Supply chain issues on multiple fronts have been a major contributor to the inflationary pressure leading to rising costs across the board. The June CPI (Consumer Price Index) numbers report a 9.1% jump in inflation, a 41-year high. That number may feel even worse to neighbors paying to fill up a car or looking for a new place to live. One small sign of encouragement is the price of gas fell slightly from a national average of $5.00 in June to $4.49 for the second week of July– little comfort for those who planned a summer road trip and know gas was selling for about $3.20 a gallon last summer.
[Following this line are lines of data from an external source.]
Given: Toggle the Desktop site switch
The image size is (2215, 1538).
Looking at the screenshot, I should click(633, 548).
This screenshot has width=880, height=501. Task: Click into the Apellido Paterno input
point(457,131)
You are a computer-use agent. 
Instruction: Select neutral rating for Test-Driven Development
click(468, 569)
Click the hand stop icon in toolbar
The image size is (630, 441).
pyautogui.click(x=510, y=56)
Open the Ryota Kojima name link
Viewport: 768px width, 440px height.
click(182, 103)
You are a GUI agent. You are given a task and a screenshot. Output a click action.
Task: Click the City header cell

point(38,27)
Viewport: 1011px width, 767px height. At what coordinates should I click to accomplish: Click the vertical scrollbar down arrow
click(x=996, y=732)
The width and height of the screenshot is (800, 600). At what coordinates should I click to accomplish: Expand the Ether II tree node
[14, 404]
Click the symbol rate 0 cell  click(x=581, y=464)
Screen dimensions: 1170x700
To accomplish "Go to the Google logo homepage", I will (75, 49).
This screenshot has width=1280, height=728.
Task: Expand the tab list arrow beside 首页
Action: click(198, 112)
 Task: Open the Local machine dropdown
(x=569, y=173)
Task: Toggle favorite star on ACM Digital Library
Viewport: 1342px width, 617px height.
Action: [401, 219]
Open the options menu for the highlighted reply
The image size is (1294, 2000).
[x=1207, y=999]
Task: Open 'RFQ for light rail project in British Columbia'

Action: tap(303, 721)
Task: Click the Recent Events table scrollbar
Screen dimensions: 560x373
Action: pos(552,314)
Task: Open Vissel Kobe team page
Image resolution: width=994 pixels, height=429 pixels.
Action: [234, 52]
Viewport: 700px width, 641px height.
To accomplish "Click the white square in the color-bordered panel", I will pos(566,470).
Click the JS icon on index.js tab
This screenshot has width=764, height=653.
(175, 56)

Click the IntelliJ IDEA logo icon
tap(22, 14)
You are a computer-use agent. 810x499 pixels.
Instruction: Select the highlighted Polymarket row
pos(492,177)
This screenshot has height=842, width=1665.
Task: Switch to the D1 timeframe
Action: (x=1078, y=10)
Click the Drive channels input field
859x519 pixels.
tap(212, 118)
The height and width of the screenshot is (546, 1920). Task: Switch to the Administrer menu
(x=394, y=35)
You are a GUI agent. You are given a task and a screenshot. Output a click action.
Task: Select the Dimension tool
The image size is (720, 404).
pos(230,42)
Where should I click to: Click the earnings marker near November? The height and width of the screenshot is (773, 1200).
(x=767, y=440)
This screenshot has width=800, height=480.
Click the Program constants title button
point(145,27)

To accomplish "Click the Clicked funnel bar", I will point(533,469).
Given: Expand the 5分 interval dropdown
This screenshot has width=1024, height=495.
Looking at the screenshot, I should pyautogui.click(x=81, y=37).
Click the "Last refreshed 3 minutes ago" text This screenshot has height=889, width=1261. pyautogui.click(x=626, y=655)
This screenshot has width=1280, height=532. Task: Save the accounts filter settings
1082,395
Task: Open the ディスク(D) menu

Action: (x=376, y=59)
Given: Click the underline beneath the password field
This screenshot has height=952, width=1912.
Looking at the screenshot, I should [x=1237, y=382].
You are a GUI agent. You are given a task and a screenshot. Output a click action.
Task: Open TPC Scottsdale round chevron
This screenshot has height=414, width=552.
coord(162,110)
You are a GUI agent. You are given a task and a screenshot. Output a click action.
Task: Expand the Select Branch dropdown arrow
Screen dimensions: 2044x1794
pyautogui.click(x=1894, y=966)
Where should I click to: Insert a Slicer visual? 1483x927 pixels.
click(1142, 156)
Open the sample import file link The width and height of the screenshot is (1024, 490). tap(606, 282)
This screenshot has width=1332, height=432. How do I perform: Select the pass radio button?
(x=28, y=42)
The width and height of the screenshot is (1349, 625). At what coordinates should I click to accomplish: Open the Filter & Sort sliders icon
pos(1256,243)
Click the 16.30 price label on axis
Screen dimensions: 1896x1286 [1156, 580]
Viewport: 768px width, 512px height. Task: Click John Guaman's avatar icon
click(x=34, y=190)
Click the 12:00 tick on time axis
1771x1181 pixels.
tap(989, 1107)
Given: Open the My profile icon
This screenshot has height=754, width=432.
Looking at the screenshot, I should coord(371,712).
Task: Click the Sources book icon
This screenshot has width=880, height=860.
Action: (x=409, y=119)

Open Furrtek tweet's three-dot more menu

Some relief to the seemingly unending rise in prices may be starting to appear on the supply-chain front. The overall cost to ship goods has dropped significantly, and the back-up of ships to unload at the ports has also fallen. The spot price to ship goods in a 40-foot container from east Asia to the U.S. west coast dropped to $7,600 from more than $20,000 last September (see chart above). Obviously, this is welcome news. Immediate savings may not yet be realized at your neighborhood store, as high diesel prices are translating into fuel surcharges costing shippers 80 cents per mile. Freight train delays are also contributing to higher shipping costs.
The moral here- although inflation looks bleak, we may be starting to see some relief on the supply-chain front and that is welcome news!
Read more about the fluctuating components of the supply-chain below and let me know your thoughts!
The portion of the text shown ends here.